Chez Hokusai, c’est la vibration du trait. À la fin de sa vie, il s’émerveille d’enfin comprendre la forme du vivant, des feuilles et des fleurs, et balaye sa production antérieure comme si elle était entièrement œuvre de jeunesse. Moins sage (encore que, il semble y avoir un curieux mélange de sagesse et de prosaïsme bon enfant dans la culture japonaise), je préfère les orteils que l’on jurerait voir gigoter, très tôt, dans les dessins. À en juger par l’animation qui occupe le hall à l’étage, pleine de personnages.gif bondissants, je ne suis pas la seule que cela amuse. Ce côté BD se retrouve également dans les 36 vues de la Tour Eiffel d’Henri Rivière, inspirées des 36 vues du mont Fuji. Ces vignettes, présentées en introduction, sont assez fascinantes car elles n’ont rien à voir avec l’influence que les estampes ont pu avoir sur un Vincent Van Gogh : l’étranger n’y renvoie pas à l’exotisme, il introduit l’étrangeté au sein du familier – car ce ne sont pas exactement ces silhouettes japonaises-là que l’on est habitué à voir au pied du monument parisien… Étrange appropriation à la fois plaisante, d’emblée (c’est une esthétique à laquelle on est habitué) et décevante (il est visible qu’on a eu recours au « style japonais » mais on ne voit plus ce qui en fait la particularité). L’acculturation n’est pas loin de l’inspiration.

Il y a ce que l’on retient parce qu’on peut l’assimiler mais je ne veux pas oublier le reste, ce que ma sensibilité occidentale ne me permet pas d’apprécier, et que je garde précieusement comme le rappel des limites de toute culture. Celle dans laquelle on baigne au point de la penser naturelle, universelle, redevient le fruit d’une construction ; elle aussi porte une part d’arbitraire, qui fait partie de sa beauté. L’intuition que l’érudition historique ne suffirait pas à réduire la différence de sensibilité quelque part me réjouit : non seulement ma paresse intellectuelle s’en fait une excuse, mais je retrouve d’où vient le sens, la forme que l’on donne aux choses (une souris japonaise, toute souris qu’elle est, n’est pas représentée de la même manière, au-delà du style propre à l’artiste). Double plaisir de l’inconnu, donc, pour ce qu’il implique de découvertes en réserve et pour lui-même, pour le contraste que son altérité offre à notre identité. Cette leçon vaut bien une carpe, sans doute.

Les hanches glorieuses

La mode des années 1950, c’est un peu mon fantasme : je la connais très mal et m’y projette très bien. La taille cintrée, les hanches tantôt négligemment masquées, tantôt ostensiblement marquées… voilà la femme sablier, que ma morphologie rejoue en mettant la barre un peu plus haut, de la poitrine aux épaules. Qu’importe le décolleté… la coupe des vêtements sculpte la silhouette ; le regard n’a pas le temps de s’arrêter, il glisse le long du tissu qui l’éloigne du corps passé la taille et le fait si vite arriver à la cheville qu’il n’a qu’une hâte, remonter.

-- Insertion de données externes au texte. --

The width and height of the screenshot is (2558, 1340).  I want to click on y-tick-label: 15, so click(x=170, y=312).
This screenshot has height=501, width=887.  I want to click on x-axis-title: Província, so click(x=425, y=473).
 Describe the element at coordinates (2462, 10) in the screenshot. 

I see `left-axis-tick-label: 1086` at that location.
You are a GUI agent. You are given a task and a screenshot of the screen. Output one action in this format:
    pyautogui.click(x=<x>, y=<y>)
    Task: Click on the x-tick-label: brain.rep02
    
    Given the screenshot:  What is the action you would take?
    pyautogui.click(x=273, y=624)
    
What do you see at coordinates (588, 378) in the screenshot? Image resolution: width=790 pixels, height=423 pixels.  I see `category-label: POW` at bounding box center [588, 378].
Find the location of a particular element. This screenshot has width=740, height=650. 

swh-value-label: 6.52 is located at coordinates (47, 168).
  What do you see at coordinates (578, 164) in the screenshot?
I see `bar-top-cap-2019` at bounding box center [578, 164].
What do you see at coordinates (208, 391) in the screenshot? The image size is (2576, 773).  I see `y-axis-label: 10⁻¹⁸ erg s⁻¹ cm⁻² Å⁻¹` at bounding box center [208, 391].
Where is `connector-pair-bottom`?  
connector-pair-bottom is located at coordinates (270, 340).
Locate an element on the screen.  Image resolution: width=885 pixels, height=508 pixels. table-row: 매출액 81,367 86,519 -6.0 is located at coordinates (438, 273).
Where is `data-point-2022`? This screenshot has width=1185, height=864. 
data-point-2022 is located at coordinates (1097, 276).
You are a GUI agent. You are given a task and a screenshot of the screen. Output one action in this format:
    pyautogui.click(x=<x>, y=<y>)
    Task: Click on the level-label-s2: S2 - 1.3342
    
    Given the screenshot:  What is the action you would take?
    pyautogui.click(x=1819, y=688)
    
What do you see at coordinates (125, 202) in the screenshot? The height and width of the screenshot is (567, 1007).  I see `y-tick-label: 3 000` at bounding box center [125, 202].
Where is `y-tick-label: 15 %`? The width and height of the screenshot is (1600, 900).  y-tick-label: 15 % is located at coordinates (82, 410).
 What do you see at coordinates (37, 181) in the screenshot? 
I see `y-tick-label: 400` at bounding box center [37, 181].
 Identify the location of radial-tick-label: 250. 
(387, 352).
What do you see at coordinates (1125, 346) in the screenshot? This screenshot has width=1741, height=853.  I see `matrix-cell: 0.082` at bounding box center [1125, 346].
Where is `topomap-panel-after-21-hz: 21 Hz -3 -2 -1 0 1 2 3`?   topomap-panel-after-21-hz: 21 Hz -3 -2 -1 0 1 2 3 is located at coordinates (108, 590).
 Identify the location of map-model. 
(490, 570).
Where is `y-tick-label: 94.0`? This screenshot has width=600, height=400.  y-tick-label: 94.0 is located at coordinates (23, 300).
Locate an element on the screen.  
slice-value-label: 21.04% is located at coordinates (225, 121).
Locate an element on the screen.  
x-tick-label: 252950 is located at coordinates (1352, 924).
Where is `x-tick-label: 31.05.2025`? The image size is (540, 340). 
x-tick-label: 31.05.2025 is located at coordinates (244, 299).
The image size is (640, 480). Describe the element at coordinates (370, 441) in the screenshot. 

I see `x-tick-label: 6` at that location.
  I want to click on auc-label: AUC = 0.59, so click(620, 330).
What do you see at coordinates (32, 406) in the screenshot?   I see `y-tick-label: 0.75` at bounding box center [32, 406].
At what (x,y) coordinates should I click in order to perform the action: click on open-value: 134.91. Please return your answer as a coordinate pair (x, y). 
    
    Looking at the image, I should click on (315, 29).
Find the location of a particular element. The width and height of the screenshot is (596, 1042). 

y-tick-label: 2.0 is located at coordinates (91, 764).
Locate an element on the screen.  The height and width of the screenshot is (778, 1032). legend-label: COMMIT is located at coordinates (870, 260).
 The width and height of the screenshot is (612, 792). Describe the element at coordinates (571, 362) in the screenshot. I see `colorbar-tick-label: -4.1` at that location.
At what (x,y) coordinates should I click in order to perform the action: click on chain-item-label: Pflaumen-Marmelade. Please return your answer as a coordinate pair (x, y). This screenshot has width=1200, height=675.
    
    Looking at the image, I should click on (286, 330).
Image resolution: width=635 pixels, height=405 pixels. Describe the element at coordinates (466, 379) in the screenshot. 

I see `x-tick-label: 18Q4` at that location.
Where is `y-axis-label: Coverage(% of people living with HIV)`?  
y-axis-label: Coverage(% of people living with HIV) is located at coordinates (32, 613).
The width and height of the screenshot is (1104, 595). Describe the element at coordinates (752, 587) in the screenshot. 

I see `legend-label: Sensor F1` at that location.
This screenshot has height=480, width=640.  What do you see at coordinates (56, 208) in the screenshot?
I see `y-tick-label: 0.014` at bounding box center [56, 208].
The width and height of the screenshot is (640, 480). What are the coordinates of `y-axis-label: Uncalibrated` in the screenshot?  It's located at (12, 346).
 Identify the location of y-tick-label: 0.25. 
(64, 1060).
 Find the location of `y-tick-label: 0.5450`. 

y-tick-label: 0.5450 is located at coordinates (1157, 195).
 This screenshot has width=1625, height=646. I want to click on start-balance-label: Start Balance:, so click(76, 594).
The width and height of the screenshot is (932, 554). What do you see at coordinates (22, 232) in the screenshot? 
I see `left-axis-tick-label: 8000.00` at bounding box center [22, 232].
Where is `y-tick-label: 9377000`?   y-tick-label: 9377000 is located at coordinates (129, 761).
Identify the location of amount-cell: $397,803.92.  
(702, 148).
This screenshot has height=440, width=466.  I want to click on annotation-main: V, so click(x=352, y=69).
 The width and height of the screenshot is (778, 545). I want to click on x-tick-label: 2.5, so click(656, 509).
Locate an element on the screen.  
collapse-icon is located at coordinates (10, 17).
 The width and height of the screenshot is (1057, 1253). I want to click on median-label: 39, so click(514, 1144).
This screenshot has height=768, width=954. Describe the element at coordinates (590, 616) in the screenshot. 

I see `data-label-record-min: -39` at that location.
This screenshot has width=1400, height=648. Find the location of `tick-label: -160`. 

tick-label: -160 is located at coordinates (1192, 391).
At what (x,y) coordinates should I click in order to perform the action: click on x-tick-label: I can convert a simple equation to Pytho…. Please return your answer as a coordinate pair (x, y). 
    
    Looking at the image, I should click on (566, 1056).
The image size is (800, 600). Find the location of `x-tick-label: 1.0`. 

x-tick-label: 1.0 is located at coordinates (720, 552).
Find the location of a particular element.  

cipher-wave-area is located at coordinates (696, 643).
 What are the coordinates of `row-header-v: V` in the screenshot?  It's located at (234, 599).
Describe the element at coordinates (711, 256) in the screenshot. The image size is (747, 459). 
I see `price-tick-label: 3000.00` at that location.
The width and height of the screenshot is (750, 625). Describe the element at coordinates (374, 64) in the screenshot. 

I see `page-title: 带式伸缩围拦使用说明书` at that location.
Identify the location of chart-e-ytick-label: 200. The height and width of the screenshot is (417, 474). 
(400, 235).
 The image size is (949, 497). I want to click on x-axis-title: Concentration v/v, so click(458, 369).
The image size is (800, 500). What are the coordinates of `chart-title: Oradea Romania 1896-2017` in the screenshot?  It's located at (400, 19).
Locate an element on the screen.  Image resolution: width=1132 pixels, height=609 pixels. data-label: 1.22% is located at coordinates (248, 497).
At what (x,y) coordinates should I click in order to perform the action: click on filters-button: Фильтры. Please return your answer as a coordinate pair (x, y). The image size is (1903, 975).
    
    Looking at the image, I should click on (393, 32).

Qu’elles soient moulantes ou forment de larges cloches (mes préférées), les robes des années 1950 donnent une allure d’enfer. Moi qui ne jure que par la minijupe, je me prends à rêver de ces longueurs affolantes, et les robes que Chanel a raccourcies pour libérer le corps de la femme me paraissent bien tristes à côté des somptueuses prisons de tissus créées par Christian Dior ou Jacques Fath, mon nouveau héros. Ils ne lésinent pas sur le métrage, la débauche de tissu célébrant la fin de la guerre et de ses austères jupes droites au genoux, qui sont nées du rationnement et qu’on ne trouve plus guère que dans les écoles privées anglo-saxonnes.

L’exposition du palais Galliera me fait prendre conscience que l’histoire des robes n’a pas été tracée aux ciseaux, du long au court, qu’on les a retroussées et rabattues à loisir. La grande marche féministe étant grimpée, on pourrait relâcher les poings et laisser le tissu retomber avec l’élégance du New look passé et le confort des tissus modernes1, qui permettent de retrouver un peu de tenue.

 

1 Je le crie avec ma jupe Alexander Wang : vive le néoprène.